Several things did. In fact they're not done going wrong yet. Windows 10 [Update: look out, here comes Windows 11] has the types of problems that have sticking plaster stuck on and therefore you kind of groan about and live with them - but it also has actively harmful, catastrophic problems that only affect you if your environment is "unusual". Like if your computer has an internet connection, I guess, or a "Documents" folder. Weird stuff like that.

The IT hardware game can range from blissfully free of competitors (at least for an hour or two if you were first to the market) to "there's not a hope in hell of making our money back on this, we need to orphan this product, like, last week." Plus, each layer of corporate beareuacracy between you and the people who are complaining about your product is a blessing and a curse. They bless you with their torpor and they curse you with their diplomatic tight-lippedness. Unless you ask, or unless their leadership wants to make the odd "example case", or unless they make an exception for the sheer volume of plaintive user screams, you aren't gonna hear the bad news about your product, at least while there's time to fix it - if indeed there is time to fix it.
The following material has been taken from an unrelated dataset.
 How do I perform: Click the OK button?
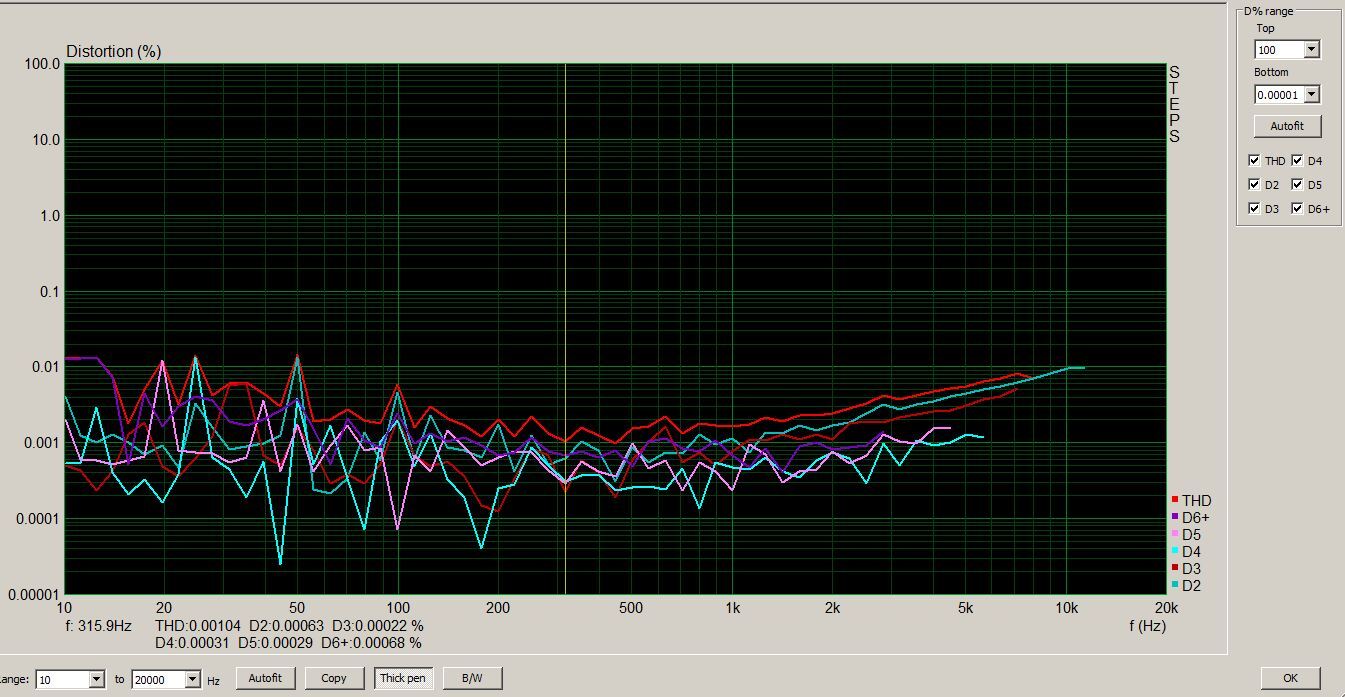coord(1290,678)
So long story short, our users can't get to the internet on their own and need to pull into a McDonald's or a Starbucks or visit their Aunt Myrtle Who Lives Just Across Town for a few minutes to borrow her wifi. This is not "enterprise computing" and the people we paid to do better than this, know it. But the responsibility for inflicting such First World Hardship upon us, to be scrupulously fair, is Not (Entirely) Lenovo's Fault.